§ Task description
Could you put the part of the data that opens with the line containing "Given: Click the Hardiness Zone USA map icon" and closes with the line containing "Looking at the screenshot, I should [x=30, y=204]." into a numbered list, skipping any blank lines?

___ Input data

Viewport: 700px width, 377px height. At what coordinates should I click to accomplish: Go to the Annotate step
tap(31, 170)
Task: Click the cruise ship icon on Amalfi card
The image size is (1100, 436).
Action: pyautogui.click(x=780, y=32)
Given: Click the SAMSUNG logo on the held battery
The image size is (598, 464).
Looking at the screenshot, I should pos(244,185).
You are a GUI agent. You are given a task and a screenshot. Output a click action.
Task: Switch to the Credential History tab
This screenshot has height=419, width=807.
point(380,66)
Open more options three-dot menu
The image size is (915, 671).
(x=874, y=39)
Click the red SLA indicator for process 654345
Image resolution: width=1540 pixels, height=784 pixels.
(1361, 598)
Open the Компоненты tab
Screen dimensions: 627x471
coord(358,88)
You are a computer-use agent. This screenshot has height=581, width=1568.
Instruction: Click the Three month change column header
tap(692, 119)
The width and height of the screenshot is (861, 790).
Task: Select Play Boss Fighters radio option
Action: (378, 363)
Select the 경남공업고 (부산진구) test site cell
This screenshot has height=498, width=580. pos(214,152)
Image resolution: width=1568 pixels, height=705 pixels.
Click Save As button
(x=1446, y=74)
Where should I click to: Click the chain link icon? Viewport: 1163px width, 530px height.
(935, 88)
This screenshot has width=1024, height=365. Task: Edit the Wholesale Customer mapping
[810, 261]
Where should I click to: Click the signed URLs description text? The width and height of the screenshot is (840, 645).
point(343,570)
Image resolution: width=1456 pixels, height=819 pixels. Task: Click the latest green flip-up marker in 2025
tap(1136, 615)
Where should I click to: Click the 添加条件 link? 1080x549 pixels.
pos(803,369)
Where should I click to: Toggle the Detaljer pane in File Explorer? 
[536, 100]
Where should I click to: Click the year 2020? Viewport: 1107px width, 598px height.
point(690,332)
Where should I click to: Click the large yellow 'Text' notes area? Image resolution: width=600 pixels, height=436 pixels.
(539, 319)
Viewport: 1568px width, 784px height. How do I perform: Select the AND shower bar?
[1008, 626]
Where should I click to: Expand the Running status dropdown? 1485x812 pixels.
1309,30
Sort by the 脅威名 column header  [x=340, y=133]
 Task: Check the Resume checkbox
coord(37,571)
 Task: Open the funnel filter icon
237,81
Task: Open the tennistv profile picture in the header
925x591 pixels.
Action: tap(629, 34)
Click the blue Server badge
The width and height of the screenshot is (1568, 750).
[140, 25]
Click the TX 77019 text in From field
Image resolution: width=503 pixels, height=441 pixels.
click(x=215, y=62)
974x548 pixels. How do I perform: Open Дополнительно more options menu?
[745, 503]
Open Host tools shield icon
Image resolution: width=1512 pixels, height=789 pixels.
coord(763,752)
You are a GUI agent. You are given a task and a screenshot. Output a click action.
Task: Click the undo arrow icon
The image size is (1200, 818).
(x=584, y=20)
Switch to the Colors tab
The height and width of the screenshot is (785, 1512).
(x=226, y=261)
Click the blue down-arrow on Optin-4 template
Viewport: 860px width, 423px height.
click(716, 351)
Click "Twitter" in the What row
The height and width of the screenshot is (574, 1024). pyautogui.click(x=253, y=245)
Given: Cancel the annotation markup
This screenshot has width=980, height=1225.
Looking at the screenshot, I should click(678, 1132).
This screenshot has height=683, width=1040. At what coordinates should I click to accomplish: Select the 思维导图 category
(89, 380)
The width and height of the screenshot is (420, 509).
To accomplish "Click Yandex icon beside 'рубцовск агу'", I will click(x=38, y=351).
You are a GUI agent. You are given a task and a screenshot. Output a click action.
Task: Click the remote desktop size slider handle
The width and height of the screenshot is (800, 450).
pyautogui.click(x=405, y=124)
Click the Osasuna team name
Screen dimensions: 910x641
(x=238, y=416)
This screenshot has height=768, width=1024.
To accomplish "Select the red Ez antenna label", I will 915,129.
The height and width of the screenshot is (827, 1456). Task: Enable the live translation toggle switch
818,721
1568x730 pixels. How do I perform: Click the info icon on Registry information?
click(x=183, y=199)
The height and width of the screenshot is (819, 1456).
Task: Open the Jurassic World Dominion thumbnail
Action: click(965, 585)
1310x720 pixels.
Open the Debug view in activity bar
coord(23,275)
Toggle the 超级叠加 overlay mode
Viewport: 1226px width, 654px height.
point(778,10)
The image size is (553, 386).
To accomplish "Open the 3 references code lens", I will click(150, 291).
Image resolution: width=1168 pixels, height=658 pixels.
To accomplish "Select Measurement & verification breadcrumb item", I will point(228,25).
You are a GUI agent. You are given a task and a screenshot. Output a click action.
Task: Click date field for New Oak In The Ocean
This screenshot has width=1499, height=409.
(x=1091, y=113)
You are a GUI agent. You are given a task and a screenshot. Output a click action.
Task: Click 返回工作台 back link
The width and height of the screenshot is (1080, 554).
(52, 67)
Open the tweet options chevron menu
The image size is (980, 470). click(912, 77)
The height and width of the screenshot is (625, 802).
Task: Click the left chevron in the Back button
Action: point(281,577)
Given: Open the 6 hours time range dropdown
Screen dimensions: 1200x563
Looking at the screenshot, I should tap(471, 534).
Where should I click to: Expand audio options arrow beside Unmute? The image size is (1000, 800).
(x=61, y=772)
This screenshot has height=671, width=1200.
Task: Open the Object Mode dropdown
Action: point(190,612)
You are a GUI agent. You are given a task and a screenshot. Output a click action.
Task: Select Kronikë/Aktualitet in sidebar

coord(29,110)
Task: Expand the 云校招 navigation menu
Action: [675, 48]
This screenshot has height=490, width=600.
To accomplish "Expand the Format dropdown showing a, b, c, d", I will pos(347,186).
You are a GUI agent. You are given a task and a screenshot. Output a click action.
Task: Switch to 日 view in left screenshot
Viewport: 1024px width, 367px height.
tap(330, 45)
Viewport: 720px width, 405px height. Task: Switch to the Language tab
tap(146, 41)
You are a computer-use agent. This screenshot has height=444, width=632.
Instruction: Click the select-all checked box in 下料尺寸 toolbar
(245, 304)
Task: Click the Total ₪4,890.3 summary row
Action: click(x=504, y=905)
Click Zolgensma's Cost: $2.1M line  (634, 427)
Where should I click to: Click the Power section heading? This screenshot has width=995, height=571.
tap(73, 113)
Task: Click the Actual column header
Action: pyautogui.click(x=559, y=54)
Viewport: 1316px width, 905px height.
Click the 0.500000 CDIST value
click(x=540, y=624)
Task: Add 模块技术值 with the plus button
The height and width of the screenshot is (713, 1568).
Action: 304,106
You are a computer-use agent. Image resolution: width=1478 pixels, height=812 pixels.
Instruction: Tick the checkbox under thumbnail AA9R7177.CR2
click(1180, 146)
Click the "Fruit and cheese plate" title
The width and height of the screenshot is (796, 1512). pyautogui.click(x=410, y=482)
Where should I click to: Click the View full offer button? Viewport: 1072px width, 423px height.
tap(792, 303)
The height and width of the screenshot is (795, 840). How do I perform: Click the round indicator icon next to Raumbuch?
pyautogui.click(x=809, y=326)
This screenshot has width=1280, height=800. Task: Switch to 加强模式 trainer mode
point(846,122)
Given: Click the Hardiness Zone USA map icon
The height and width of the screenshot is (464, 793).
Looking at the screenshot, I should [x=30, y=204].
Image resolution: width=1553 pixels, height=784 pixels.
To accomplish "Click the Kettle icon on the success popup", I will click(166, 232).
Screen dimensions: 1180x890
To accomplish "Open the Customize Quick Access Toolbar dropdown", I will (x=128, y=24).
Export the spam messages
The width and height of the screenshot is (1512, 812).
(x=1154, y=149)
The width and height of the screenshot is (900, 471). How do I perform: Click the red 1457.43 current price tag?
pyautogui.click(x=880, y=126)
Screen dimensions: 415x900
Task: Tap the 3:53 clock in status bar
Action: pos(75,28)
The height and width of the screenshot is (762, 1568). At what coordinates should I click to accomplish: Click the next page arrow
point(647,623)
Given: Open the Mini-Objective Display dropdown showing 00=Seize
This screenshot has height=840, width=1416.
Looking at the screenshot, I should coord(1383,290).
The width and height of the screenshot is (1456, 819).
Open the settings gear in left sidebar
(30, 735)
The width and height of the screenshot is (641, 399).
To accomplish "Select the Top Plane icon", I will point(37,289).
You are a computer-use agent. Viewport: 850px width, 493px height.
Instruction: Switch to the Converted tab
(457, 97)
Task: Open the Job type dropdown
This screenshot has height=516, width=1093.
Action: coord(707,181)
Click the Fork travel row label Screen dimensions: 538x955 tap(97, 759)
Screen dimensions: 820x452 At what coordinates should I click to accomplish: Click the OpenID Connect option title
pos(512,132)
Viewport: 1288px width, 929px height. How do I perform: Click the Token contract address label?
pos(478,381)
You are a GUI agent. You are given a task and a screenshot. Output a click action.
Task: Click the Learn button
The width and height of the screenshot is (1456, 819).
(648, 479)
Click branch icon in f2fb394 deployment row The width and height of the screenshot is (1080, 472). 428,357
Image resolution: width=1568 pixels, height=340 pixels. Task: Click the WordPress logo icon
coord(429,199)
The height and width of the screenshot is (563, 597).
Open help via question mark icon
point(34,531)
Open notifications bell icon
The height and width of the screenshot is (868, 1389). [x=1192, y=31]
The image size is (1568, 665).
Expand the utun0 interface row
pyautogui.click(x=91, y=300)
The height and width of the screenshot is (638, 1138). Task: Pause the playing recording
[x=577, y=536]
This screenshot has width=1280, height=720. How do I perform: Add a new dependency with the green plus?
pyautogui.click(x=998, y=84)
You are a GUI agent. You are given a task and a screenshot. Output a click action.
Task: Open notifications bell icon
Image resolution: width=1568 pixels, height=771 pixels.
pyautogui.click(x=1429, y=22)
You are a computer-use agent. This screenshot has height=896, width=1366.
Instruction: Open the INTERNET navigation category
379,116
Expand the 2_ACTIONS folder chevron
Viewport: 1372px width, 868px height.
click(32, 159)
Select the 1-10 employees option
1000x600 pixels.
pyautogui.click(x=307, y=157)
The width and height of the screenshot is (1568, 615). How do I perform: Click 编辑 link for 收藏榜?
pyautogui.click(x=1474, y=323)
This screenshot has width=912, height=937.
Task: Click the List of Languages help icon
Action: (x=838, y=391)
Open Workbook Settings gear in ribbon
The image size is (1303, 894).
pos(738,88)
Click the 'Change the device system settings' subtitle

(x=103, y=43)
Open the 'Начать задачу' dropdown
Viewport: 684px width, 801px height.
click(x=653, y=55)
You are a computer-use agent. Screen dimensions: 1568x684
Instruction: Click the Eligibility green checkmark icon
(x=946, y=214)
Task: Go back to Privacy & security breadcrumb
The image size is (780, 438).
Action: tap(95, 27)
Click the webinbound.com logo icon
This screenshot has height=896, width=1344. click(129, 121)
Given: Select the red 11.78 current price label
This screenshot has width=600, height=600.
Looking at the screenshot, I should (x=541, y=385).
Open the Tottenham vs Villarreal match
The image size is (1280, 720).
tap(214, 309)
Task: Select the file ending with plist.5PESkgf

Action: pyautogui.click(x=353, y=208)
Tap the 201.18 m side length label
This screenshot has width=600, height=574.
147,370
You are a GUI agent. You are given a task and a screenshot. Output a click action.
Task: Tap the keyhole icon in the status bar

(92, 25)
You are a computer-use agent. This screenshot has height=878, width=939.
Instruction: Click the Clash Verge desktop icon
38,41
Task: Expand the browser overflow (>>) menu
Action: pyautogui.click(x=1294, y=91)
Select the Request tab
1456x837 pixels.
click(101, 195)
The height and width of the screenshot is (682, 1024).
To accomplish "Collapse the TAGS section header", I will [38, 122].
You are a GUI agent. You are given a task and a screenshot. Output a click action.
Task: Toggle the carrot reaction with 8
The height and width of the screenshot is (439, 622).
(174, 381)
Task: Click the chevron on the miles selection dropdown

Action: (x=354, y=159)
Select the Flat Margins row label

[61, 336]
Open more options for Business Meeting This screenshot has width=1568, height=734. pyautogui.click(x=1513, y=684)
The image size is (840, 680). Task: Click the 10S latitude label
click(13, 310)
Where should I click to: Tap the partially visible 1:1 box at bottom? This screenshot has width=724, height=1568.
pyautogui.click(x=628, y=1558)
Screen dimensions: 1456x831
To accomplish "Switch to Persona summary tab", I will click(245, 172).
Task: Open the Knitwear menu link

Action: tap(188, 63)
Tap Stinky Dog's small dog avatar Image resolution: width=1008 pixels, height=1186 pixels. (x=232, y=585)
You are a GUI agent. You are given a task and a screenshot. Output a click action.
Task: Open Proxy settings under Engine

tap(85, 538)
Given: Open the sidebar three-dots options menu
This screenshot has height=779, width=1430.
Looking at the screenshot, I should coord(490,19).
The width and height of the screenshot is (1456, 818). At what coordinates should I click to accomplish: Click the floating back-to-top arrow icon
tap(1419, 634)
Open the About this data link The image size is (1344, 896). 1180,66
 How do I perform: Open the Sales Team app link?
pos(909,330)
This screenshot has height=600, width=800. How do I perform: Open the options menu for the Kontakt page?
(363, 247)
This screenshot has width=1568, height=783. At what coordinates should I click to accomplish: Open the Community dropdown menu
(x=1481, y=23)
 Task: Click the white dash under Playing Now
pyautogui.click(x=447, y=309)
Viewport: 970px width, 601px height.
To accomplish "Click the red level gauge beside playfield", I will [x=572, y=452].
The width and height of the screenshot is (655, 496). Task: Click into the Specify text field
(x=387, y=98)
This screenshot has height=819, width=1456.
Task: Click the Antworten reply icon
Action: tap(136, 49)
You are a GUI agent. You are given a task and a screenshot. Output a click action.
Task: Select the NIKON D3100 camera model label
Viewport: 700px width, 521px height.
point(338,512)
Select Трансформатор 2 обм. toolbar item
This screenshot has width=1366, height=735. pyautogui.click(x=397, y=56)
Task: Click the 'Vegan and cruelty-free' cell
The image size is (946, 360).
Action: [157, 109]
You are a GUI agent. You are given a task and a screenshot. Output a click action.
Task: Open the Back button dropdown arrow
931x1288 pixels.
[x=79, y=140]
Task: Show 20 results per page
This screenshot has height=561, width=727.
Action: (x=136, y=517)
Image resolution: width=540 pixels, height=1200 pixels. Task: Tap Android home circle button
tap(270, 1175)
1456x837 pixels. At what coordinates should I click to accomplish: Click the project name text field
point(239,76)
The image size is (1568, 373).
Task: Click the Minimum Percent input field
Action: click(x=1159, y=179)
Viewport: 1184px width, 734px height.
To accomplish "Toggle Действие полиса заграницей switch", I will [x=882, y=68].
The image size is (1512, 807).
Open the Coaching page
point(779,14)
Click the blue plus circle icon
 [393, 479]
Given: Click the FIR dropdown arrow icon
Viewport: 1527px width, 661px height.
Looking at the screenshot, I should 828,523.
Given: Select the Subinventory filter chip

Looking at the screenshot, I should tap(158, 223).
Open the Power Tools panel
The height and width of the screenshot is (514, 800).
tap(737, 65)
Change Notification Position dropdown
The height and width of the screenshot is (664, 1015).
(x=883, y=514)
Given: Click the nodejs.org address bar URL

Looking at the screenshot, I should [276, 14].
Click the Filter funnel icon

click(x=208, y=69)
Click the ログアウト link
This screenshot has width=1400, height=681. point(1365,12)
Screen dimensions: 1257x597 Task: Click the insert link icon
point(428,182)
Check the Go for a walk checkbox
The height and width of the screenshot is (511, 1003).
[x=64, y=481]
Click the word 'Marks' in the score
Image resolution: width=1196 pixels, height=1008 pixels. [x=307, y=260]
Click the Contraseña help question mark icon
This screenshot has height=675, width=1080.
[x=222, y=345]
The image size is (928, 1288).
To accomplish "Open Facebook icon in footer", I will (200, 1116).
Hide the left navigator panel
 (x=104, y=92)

______

§ Task solution
1. Given: Click the Hardiness Zone USA map icon
2. The height and width of the screenshot is (464, 793).
3. Looking at the screenshot, I should [x=30, y=204].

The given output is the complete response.